The church was in a section of the town in which the electronic variable display signs were barred.  The only two exceptions in the area of the church were signs owned by a gas station and a public school; the gas station sign predated the passage of the ordinance and was thereby grandfathered and the public school as a state political subdivision could not be regulated by the city government.  The ordinance merely banned the signs in residential areas and did not apply uniquely to churches or to sign content.  The stated purpose of the ordinance was to preserve aesthetics, a “semi-rural” ambiance.

Signs for Jesus’ federal court complaint challenged the constitutionality of the ordinance, alleged First Amendment free speech rights were violated, alleged a Fourteenth Amendment Equal Protection claim, alleged a Religious Land Use and Institutionalized Persons Act (“RLUIPA”) claim, and alleged a Due Process claim.  The constitutional claims were disposed of because the ordinance was “content neutral” and did not single out churches.  The RLUIPA claim was denied because the church did not prove the ordinance was a “substantial burden” to religious exercise by the church and did not prove treatment on less than equal terms, both of which are proof required under the statute.  The opinion was detailed although this summary is not.

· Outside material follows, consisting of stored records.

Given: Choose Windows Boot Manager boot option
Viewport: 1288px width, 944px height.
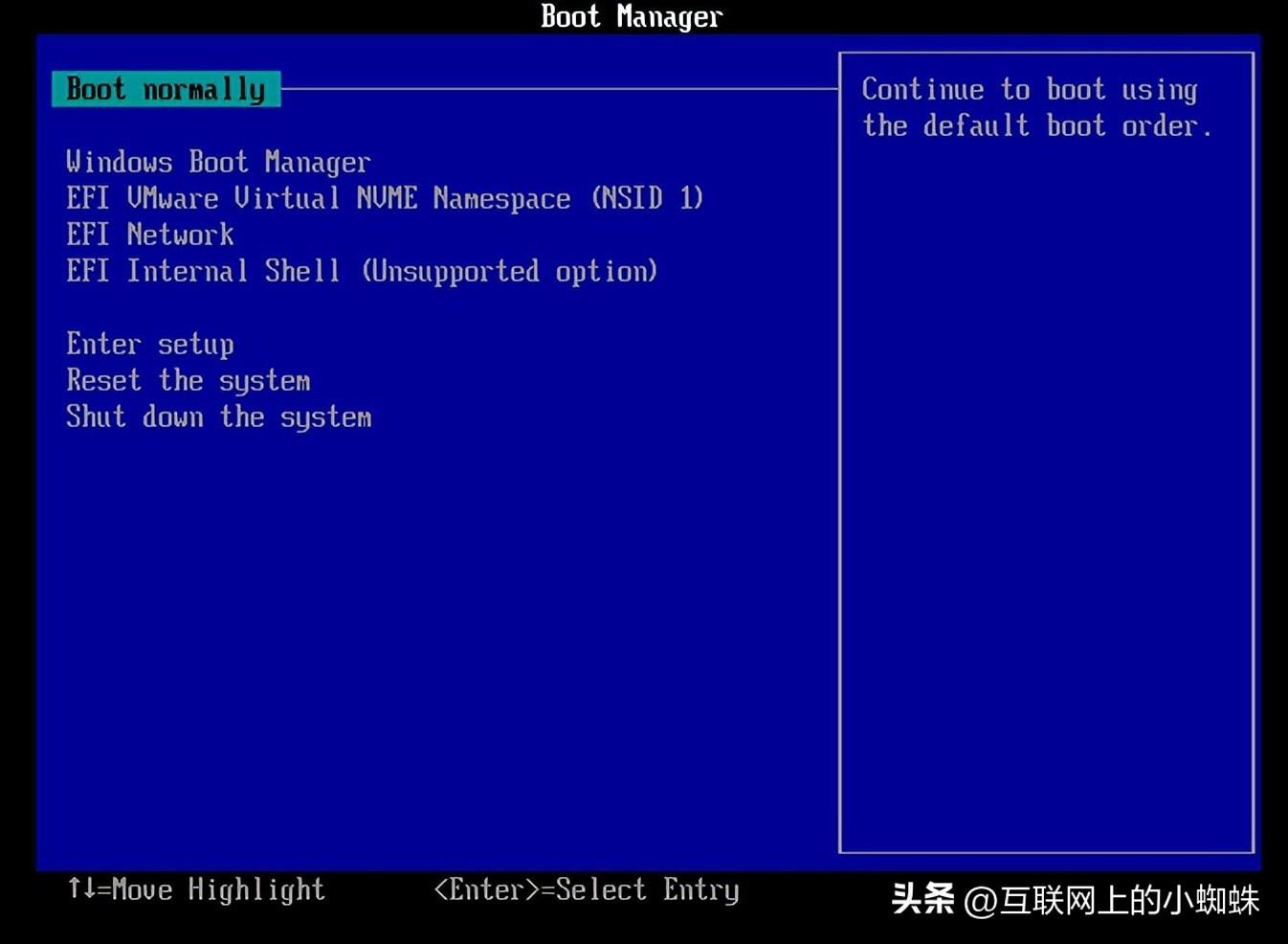Looking at the screenshot, I should (x=218, y=162).
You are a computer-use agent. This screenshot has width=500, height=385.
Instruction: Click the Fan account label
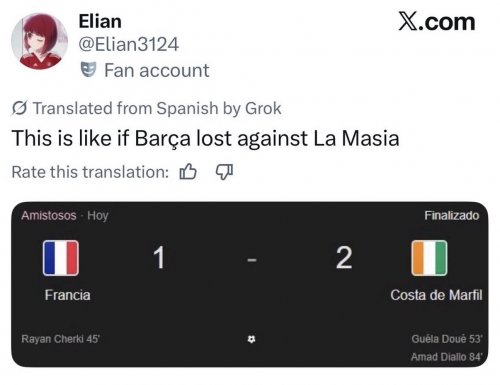pyautogui.click(x=157, y=70)
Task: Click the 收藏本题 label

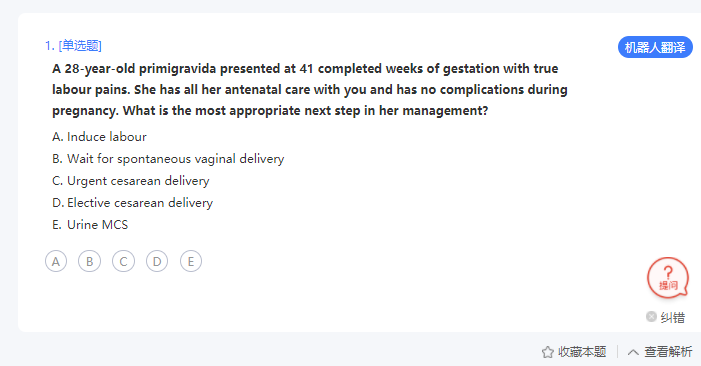Action: pos(582,352)
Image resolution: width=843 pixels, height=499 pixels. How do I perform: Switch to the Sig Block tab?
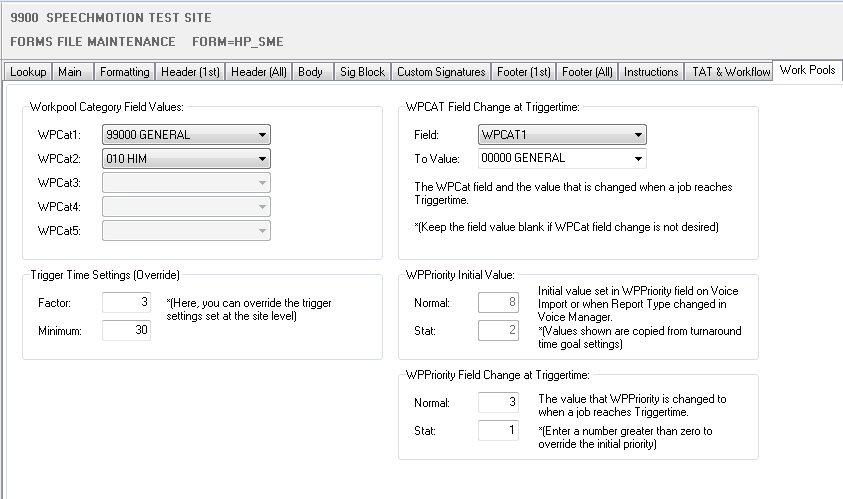(x=361, y=72)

RLUIPA might have been of some help if the record had been developed differently.  Although Signs for Jesus sought a variance (or the church did), it was the denial of the variance by a concomitant use of discretion that might have been the better basis for a claim, but that was not the focus of the claim, at least in the federal court’s recitation of the facts.  Also, the lesson from this case might be that political solutions with elected officials might be better pursued than litigation in ordinance issues.  Local elected officials are often reluctant to refuse relief to a church.  Also, the church could have considered placing a sign in the commercial district of a town as small as Pembroke.  Humorously, sometimes planning such a sign where no one else wants it but where it is legally permitted can obtain support for a variance.